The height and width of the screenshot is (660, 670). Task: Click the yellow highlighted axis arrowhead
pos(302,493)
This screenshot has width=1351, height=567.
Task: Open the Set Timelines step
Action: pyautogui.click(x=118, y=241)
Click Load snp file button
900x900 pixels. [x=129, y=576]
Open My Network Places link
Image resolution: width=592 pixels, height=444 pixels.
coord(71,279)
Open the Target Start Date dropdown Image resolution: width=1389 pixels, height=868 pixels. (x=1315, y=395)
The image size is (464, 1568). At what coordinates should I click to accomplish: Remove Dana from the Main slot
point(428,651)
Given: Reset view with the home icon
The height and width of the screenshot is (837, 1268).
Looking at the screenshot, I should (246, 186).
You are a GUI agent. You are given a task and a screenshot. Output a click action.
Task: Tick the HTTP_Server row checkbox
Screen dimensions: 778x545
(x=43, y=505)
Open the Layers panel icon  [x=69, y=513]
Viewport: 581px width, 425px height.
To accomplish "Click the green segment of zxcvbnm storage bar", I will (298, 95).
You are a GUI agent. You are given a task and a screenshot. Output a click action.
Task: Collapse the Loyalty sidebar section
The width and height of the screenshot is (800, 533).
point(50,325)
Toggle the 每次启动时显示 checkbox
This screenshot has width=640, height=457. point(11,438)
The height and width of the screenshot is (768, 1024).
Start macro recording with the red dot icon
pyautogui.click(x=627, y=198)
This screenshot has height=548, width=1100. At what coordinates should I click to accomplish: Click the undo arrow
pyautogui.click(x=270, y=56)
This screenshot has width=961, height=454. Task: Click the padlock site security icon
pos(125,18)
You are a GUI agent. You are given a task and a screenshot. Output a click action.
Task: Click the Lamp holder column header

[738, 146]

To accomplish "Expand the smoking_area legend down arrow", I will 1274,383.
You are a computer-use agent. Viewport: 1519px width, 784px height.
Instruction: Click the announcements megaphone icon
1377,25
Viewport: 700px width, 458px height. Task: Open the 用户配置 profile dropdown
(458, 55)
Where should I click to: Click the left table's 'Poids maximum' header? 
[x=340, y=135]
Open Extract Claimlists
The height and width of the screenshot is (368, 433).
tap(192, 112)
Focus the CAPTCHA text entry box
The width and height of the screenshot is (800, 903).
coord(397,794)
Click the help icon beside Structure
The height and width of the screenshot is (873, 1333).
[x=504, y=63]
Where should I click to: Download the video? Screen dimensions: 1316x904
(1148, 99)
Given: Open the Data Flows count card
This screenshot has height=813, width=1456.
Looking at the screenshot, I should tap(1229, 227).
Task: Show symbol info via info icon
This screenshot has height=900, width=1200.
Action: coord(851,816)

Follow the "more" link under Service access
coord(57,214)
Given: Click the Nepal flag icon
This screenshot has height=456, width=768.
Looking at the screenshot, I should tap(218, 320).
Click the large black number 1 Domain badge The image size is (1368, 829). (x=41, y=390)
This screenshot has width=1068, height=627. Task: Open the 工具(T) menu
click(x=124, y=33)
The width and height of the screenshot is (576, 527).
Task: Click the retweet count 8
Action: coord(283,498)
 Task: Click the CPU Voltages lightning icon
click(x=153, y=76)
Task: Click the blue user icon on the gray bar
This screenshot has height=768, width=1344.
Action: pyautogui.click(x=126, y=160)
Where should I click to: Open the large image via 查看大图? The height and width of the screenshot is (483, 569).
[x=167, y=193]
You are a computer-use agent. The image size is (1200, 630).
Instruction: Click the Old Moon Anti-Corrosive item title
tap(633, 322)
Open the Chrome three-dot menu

§ **What to do**:
The whole block of data above should be printed again verbatim.

§ **Exercise output**:
The height and width of the screenshot is (660, 670). Task: Click the yellow highlighted axis arrowhead
pos(302,493)
This screenshot has width=1351, height=567.
Task: Open the Set Timelines step
Action: pyautogui.click(x=118, y=241)
Click Load snp file button
900x900 pixels. [x=129, y=576]
Open My Network Places link
Image resolution: width=592 pixels, height=444 pixels.
coord(71,279)
Open the Target Start Date dropdown Image resolution: width=1389 pixels, height=868 pixels. (x=1315, y=395)
The image size is (464, 1568). At what coordinates should I click to accomplish: Remove Dana from the Main slot
point(428,651)
Given: Reset view with the home icon
The height and width of the screenshot is (837, 1268).
Looking at the screenshot, I should (246, 186).
You are a GUI agent. You are given a task and a screenshot. Output a click action.
Task: Tick the HTTP_Server row checkbox
Screen dimensions: 778x545
(x=43, y=505)
Open the Layers panel icon  [x=69, y=513]
Viewport: 581px width, 425px height.
To accomplish "Click the green segment of zxcvbnm storage bar", I will (298, 95).
You are a GUI agent. You are given a task and a screenshot. Output a click action.
Task: Collapse the Loyalty sidebar section
The width and height of the screenshot is (800, 533).
point(50,325)
Toggle the 每次启动时显示 checkbox
This screenshot has width=640, height=457. point(11,438)
The height and width of the screenshot is (768, 1024).
Start macro recording with the red dot icon
pyautogui.click(x=627, y=198)
This screenshot has height=548, width=1100. At what coordinates should I click to accomplish: Click the undo arrow
pyautogui.click(x=270, y=56)
This screenshot has width=961, height=454. Task: Click the padlock site security icon
pos(125,18)
You are a GUI agent. You are given a task and a screenshot. Output a click action.
Task: Click the Lamp holder column header

[738, 146]

To accomplish "Expand the smoking_area legend down arrow", I will 1274,383.
You are a computer-use agent. Viewport: 1519px width, 784px height.
Instruction: Click the announcements megaphone icon
1377,25
Viewport: 700px width, 458px height. Task: Open the 用户配置 profile dropdown
(458, 55)
Where should I click to: Click the left table's 'Poids maximum' header? 
[x=340, y=135]
Open Extract Claimlists
The height and width of the screenshot is (368, 433).
tap(192, 112)
Focus the CAPTCHA text entry box
The width and height of the screenshot is (800, 903).
coord(397,794)
Click the help icon beside Structure
The height and width of the screenshot is (873, 1333).
[x=504, y=63]
Where should I click to: Download the video? Screen dimensions: 1316x904
(1148, 99)
Given: Open the Data Flows count card
This screenshot has height=813, width=1456.
Looking at the screenshot, I should tap(1229, 227).
Task: Show symbol info via info icon
This screenshot has height=900, width=1200.
Action: coord(851,816)

Follow the "more" link under Service access
coord(57,214)
Given: Click the Nepal flag icon
This screenshot has height=456, width=768.
Looking at the screenshot, I should tap(218, 320).
Click the large black number 1 Domain badge The image size is (1368, 829). (x=41, y=390)
This screenshot has width=1068, height=627. Task: Open the 工具(T) menu
click(x=124, y=33)
The width and height of the screenshot is (576, 527).
Task: Click the retweet count 8
Action: coord(283,498)
 Task: Click the CPU Voltages lightning icon
click(x=153, y=76)
Task: Click the blue user icon on the gray bar
This screenshot has height=768, width=1344.
Action: pyautogui.click(x=126, y=160)
Where should I click to: Open the large image via 查看大图? The height and width of the screenshot is (483, 569).
[x=167, y=193]
You are a computer-use agent. The image size is (1200, 630).
Instruction: Click the Old Moon Anti-Corrosive item title
tap(633, 322)
Open the Chrome three-dot menu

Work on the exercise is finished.